Fui informado(a), ainda, que a pesquisa é coordenada e orientada por _________________________________, a quem poderei contatar/ consultar a qualquer momento que julgar necessário pelo telefone: ______________________ ou pelo e-mail: ___________________________________.
Afirmo que aceitei participar por minha própria vontade, sem receber qualquer incentivo financeiro e com a finalidade exclusiva de colaborar para o sucesso da pesquisa. Fui informado(a) dos objetivos estritamente acadêmicos do estudo, que, em linhas gerais, deseja analisar os impactos da educação escolar e do acolhimento institucional na constituição subjetiva da criança que, por algum motivo, foi afastada da família e/ou responsável e se encontra sob tutela pública, aos cuidados de uma casa-lar no município de Vila Velha.
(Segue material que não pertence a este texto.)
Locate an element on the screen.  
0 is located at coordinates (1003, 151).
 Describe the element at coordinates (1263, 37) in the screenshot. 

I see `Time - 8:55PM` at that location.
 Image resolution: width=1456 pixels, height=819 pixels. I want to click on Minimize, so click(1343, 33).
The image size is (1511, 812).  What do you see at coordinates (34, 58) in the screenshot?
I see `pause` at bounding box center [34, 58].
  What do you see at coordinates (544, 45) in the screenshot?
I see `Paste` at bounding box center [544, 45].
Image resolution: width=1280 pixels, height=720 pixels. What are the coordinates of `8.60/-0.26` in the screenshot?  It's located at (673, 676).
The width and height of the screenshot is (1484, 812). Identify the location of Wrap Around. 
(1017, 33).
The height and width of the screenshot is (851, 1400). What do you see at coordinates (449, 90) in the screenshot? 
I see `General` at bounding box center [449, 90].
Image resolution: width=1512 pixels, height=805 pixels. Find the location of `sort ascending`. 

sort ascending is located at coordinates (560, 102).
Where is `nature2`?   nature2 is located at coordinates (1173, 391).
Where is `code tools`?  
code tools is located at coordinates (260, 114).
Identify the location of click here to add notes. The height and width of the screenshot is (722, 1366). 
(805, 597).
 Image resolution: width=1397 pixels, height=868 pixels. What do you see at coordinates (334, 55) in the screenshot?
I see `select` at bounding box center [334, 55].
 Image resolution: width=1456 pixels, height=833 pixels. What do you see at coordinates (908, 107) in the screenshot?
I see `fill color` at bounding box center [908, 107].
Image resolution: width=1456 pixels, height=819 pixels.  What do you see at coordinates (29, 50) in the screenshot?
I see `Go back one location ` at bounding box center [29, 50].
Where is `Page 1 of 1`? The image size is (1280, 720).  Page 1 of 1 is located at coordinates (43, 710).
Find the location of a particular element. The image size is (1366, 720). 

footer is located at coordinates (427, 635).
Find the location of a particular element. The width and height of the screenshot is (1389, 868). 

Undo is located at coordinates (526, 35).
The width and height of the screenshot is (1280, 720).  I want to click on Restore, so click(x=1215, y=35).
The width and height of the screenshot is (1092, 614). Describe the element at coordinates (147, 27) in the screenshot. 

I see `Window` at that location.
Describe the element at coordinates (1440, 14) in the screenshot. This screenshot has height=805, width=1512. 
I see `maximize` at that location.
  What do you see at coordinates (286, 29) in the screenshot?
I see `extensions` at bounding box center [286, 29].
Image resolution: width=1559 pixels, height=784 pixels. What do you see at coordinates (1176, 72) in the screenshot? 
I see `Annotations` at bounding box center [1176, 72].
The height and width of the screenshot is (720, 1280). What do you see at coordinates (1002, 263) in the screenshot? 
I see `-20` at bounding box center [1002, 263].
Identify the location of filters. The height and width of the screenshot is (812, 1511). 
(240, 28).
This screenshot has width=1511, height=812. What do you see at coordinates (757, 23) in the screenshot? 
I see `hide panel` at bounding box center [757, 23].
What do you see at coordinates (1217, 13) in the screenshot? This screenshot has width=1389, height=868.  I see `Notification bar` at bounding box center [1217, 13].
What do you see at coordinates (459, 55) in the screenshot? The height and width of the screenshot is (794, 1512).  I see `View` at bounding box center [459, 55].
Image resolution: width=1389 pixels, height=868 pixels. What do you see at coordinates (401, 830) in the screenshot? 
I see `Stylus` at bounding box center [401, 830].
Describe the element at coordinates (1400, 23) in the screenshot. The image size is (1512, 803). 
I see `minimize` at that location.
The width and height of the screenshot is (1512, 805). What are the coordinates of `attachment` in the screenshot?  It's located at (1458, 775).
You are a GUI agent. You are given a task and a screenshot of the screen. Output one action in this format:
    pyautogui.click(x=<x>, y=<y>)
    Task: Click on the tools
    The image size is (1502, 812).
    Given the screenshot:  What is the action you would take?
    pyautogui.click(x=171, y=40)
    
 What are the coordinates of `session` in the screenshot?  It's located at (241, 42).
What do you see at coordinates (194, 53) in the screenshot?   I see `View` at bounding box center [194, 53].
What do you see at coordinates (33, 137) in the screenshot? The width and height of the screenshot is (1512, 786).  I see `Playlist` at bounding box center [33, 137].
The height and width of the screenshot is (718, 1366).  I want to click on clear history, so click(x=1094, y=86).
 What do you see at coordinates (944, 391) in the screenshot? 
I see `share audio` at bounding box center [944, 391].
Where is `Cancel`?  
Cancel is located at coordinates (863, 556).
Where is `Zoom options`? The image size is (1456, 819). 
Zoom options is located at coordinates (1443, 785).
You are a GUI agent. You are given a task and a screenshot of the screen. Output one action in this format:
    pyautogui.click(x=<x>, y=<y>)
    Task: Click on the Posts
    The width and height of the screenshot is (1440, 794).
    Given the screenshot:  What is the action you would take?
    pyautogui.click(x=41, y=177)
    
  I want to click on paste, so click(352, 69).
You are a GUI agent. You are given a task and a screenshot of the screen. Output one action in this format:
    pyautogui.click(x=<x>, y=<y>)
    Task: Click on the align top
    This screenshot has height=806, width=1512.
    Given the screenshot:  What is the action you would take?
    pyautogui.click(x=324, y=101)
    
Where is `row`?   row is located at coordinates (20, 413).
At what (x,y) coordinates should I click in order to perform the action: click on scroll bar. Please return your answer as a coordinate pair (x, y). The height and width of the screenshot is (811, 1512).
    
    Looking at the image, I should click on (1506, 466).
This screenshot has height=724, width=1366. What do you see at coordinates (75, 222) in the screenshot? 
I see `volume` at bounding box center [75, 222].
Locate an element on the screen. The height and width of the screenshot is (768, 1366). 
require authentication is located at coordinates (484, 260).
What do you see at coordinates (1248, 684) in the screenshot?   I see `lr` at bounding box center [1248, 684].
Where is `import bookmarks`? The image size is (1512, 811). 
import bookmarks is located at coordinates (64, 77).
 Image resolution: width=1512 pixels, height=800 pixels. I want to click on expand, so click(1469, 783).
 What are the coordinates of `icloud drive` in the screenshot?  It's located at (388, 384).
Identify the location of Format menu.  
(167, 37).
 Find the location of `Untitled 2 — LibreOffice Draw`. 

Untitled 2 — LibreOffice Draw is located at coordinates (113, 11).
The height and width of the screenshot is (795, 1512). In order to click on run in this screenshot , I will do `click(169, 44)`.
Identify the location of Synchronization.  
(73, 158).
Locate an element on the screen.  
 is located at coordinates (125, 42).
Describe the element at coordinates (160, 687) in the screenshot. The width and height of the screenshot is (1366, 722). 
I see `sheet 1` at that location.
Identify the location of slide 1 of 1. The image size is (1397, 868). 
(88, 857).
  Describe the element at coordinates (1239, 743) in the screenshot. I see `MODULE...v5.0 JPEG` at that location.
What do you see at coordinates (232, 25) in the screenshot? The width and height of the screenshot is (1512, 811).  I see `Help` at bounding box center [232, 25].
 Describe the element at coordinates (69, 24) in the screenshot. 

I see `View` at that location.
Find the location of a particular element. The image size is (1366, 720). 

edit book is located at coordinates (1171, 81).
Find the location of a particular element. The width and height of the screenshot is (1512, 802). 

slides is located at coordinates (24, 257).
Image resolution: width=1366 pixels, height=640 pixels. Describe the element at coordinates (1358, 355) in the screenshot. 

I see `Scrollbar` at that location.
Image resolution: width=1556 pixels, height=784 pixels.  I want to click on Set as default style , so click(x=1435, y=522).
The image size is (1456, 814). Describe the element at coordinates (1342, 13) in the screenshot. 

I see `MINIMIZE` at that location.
Fui esclarecido(a) de que os usos das informações por mim oferecidas estão submetidos às normas éticas, e a identidade do sujeito da pesquisa será preservada.
Estou ciente de que, caso eu tenha dúvida ou me sinta prejudicado(a), assim como o sujeito da pesquisa, pelo qual sou responsável, poderei contatar a pesquisadora ou o seu orientador.
A pesquisadora principal do estudo ofertou-me uma cópia assinada deste Termo de Consentimento Livre e Esclarecido, conforme recomendações da Comissão Nacional de Ética em Pesquisa (Conep).
Fui informado(a) de que posso me retirar desse estudo a qualquer momento, sem prejuízo para meu acompanhamento ou sofrer quaisquer sanções ou constrangimentos.
Vila Velha, ____ de _________________ de _______.